Lia Gartner Dinerstein died on February 2, 2023, from complications of ovarian cancer after a three-year illness. She leaves her husband of 45 years, James, her brothers Max and Michael, son Jonathan and daughter Rebecca, and grandchildren John Emmanuel and Rosalind. Lia was born in Romania in 1946 to Holocaust survivors Emmanuel and Rosalie Gartner, and emigrated with her family to Paris before they settled in New York in her teenage years. Undaunted by a new culture (“I was from the moon” she would always say), she quickly overcame language barriers to excel academically, winning admission to Harvard.
After a Master of Architecture degree from Columbia, she forged a distinguished career in architecture. Lia was responsible for design and construction for sixteen New York City municipal agencies, and then for the twenty campuses of the City University of New York. She taught architectural design and theory at The New Jersey Institute of Technology, Columbia, City College of New York, and the New York Institute of Technology. From 2004 to 2020, she was Vice President for Buildings at The New School, where she oversaw the design and construction of the 18-story, LEED Gold-certified University Center building. Lia was named the 1998 New York AIA Public Architect of the Year and was awarded AIA’s highest honor of Fellowship.
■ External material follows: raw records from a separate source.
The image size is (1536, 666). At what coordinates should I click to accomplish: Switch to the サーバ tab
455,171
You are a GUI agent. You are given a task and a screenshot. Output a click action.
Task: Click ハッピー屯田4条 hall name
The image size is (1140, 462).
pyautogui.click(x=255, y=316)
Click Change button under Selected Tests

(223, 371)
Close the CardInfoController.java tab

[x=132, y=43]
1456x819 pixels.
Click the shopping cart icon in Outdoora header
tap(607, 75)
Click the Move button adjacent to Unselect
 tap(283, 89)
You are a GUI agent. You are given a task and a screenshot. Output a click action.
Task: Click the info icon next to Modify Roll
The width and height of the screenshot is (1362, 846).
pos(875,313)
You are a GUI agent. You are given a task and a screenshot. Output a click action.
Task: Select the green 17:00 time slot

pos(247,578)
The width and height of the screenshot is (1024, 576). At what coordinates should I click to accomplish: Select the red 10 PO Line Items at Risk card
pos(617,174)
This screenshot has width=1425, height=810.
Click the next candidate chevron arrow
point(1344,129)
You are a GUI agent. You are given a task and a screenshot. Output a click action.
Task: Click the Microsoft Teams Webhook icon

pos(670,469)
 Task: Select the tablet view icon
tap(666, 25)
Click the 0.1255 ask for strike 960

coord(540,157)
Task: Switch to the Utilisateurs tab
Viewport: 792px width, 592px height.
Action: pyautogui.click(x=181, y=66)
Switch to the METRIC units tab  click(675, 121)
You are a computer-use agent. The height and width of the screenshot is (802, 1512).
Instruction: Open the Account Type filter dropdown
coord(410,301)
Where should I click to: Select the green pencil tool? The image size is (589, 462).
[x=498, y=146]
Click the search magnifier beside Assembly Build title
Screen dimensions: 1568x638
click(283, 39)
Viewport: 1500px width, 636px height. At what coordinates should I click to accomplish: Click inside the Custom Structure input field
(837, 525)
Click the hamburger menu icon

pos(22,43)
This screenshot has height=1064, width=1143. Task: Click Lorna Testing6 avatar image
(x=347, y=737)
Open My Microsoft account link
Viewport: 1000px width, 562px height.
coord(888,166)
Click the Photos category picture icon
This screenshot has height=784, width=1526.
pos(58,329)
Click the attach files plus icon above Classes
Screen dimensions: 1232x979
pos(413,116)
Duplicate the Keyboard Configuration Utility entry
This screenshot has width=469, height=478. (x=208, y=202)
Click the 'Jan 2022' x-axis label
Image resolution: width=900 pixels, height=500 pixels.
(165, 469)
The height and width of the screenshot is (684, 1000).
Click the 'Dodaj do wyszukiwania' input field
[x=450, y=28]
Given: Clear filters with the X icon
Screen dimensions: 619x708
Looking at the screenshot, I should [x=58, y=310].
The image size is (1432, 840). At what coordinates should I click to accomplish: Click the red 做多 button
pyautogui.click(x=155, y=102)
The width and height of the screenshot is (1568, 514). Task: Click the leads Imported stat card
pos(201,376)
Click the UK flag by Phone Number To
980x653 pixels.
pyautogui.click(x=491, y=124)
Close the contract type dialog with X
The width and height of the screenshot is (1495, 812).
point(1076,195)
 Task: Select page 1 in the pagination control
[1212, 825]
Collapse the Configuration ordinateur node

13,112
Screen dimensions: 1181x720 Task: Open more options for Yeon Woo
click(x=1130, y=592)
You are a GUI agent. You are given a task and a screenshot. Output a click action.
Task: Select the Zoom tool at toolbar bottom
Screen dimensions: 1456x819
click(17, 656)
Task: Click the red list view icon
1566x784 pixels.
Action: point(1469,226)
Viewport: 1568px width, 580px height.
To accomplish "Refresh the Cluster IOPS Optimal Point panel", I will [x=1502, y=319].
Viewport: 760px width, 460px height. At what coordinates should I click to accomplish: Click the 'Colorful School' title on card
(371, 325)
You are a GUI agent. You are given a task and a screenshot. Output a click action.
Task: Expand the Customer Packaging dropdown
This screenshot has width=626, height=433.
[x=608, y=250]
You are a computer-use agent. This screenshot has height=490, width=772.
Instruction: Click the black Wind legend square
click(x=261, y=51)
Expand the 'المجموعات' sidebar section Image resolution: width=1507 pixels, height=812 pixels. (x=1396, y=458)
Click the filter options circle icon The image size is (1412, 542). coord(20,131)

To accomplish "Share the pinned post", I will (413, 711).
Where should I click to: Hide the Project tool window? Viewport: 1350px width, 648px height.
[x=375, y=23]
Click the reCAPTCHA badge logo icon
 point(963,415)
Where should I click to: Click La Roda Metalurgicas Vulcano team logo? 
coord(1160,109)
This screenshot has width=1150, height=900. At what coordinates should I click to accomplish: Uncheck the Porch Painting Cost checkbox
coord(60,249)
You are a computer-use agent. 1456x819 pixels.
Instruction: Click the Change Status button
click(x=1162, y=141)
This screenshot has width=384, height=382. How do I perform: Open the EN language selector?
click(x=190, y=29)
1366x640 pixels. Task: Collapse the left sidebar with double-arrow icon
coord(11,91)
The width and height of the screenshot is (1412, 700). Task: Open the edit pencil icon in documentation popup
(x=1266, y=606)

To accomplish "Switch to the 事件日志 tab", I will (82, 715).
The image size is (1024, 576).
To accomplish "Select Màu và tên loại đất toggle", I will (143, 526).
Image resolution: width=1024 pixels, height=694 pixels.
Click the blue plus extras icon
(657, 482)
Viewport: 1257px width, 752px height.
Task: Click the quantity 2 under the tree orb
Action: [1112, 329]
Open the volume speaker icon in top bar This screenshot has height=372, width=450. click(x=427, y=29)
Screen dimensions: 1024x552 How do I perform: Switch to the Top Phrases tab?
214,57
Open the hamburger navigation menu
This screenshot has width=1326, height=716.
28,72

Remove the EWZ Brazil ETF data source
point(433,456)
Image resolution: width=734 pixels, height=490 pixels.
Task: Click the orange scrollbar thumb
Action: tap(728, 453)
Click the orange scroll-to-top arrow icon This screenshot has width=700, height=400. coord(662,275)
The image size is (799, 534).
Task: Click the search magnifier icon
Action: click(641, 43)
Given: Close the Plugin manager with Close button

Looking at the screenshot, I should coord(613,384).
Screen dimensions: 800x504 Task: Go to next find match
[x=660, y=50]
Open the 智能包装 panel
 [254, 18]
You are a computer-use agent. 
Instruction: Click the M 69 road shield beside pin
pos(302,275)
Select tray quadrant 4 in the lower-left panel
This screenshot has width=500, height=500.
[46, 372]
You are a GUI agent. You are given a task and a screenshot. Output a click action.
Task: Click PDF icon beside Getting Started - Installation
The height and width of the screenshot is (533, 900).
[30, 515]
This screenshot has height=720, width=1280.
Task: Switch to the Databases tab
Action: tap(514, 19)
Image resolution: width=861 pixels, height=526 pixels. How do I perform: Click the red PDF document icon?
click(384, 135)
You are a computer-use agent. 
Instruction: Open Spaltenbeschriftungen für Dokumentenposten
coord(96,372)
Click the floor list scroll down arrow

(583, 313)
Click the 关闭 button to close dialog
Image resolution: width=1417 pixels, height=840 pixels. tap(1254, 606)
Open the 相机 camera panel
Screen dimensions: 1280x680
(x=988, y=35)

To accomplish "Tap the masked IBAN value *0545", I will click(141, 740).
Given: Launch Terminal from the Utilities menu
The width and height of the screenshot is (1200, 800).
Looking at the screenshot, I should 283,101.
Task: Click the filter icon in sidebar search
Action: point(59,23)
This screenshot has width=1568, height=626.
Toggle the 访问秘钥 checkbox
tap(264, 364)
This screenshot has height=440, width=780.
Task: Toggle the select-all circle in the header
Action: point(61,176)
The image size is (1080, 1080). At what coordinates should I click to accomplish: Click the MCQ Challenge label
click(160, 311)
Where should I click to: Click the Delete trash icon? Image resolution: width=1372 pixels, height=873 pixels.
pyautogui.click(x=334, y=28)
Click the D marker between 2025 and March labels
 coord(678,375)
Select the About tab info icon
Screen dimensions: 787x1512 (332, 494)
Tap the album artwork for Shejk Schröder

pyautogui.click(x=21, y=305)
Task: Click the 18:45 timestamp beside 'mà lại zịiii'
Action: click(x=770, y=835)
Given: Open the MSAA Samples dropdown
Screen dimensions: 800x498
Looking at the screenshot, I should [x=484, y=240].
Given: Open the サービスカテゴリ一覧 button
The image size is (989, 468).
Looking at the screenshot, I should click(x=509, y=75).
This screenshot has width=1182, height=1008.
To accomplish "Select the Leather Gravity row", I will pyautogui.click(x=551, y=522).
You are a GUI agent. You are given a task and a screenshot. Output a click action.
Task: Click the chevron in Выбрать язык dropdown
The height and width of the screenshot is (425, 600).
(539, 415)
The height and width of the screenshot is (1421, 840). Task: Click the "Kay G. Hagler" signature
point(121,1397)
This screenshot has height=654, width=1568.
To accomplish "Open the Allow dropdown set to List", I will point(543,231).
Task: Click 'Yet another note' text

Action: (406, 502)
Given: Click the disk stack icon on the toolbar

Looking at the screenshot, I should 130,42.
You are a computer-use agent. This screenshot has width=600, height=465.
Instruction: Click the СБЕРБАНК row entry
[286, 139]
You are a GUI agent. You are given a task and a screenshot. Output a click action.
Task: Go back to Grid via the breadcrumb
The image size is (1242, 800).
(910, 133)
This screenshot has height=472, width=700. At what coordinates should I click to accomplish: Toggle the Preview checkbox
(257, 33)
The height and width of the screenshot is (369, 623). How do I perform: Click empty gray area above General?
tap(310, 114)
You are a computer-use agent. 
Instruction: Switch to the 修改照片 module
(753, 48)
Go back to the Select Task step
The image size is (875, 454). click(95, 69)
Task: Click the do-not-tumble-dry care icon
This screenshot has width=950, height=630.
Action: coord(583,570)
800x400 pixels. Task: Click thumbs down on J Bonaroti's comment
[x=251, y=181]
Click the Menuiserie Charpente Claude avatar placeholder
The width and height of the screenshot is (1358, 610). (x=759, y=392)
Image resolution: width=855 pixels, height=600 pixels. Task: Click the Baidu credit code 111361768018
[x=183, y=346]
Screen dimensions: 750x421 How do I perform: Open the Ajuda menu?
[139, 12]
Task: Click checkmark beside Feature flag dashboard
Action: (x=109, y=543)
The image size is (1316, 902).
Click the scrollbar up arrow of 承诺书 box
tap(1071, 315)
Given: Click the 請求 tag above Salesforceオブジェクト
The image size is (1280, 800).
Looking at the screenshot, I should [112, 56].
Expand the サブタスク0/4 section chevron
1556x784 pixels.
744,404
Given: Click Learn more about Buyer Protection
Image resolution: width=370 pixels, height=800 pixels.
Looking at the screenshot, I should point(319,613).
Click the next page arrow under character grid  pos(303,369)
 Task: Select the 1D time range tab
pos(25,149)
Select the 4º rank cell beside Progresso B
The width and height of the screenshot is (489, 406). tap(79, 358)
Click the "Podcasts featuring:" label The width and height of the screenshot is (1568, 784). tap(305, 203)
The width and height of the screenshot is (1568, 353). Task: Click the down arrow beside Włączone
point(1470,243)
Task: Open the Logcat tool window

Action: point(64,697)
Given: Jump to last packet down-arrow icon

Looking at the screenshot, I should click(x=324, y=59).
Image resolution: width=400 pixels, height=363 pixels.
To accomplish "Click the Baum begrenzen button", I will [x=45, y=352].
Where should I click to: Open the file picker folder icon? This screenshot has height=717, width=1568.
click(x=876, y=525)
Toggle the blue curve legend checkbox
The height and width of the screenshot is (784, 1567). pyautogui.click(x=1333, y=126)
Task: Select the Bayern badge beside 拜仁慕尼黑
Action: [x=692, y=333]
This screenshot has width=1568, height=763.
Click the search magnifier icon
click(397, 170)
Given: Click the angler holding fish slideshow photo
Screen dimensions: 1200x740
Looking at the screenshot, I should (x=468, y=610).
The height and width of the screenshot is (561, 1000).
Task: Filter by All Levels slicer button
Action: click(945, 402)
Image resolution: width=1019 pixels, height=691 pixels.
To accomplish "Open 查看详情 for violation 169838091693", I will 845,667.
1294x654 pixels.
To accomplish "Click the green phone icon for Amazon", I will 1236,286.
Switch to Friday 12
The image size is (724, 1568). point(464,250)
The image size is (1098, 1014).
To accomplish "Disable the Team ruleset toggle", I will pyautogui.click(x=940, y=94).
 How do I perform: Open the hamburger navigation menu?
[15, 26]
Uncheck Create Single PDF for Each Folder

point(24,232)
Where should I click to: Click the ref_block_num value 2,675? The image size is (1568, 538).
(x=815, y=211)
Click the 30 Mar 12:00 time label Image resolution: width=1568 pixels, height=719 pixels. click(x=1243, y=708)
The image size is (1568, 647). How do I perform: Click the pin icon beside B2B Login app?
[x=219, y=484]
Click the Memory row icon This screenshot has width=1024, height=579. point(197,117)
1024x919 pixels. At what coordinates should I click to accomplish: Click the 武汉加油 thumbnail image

Lia delighted in the inspired making of form at any scale, and had a life-long passion for exceptional children’s toys and illustrations. She had a brilliant mind and a generous and loving heart, and found joy in works that speak immediately to the spirit, from Louis Kahn to Fred Astaire. She never tired of saying that her greatest accomplishment and reward were her children and grandchildren, whom she adored beyond measure. A funeral service will be held at Riverside Memorial Chapel, 180 West 76th Street, NYC, at 11am on Monday, February 6th.